The accused was found guilty of murder with constructive intent in terms of section 47 of the Criminal Law (Codification and Reform) Act [Chapter 9:23].
The binding legal principles established are: (1) For provocation to reduce murder to culpable homicide under sections 238-239 of the Criminal Law (Codification and Reform) Act, it must have actually caused the accused to lose self-control and must be such that an ordinary reasonable person would have lost self-control in the circumstances; (2) A long-held belief that someone is a witch cannot constitute sudden provocation sufficient to cause loss of self-control; (3) Voluntary intoxication does not negate criminal intent where the accused, despite being intoxicated, retained the capacity to realize there was a real risk of death or serious injury from his conduct and proceeded regardless (dolus eventualis); (4) Consuming alcohol to embolden oneself to commit an act demonstrates rather than negates intent; (5) The fact that an accused is the first aggressor and the victim did not retaliate negates any claim of provocation.
The court made the observation that this was a "macabre" and "callous" case and described the attack as "heinous." The court commented that belief in witchcraft may have provided the accused with a motive for the attack, but emphasized that motive must be distinguished from legal justification or excuse. The court also noted that if voluntary intoxication were accepted as a defence, "it would be difficult to effectively fight crime as every person suspected of having committed a crime would take refuge in the wise waters" - this policy consideration underlies the law's rejection of voluntary intoxication as a defence.
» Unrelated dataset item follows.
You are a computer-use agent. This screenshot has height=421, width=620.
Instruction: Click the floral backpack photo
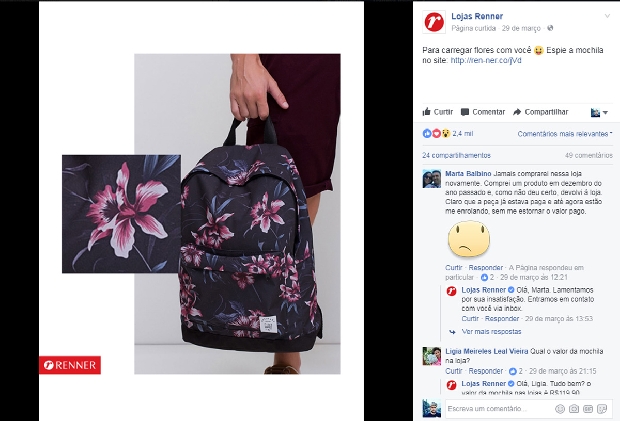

The court referred to earlier common law authority in S v Nangani 1982 (1) ZLR 150 (SC) and Tenganyika v R 1958 R & N 228 (FSC) regarding the requirements for the defence of provocation, noting that the common law position has now been codified in the Criminal Law Code.
This case is significant in Zimbabwean criminal law as it demonstrates the application of the codified defences of provocation (sections 238-239) and intoxication (section 220) under the Criminal Law (Codification and Reform) Act. It reinforces that: (1) belief in witchcraft, even if genuinely held, does not constitute legal provocation sufficient to reduce murder to culpable homicide; (2) voluntary intoxication is not a defence where the accused retained the capacity to foresee the risk of death or serious injury (dolus eventualis); (3) consuming alcohol to gather courage to commit an act does not negate criminal intent; and (4) courts will apply objective standards to assess whether an ordinary reasonable person would have lost self-control in the circumstances. The case also illustrates judicial treatment of crimes motivated by belief in witchcraft, affirming that such beliefs cannot justify or excuse violent conduct.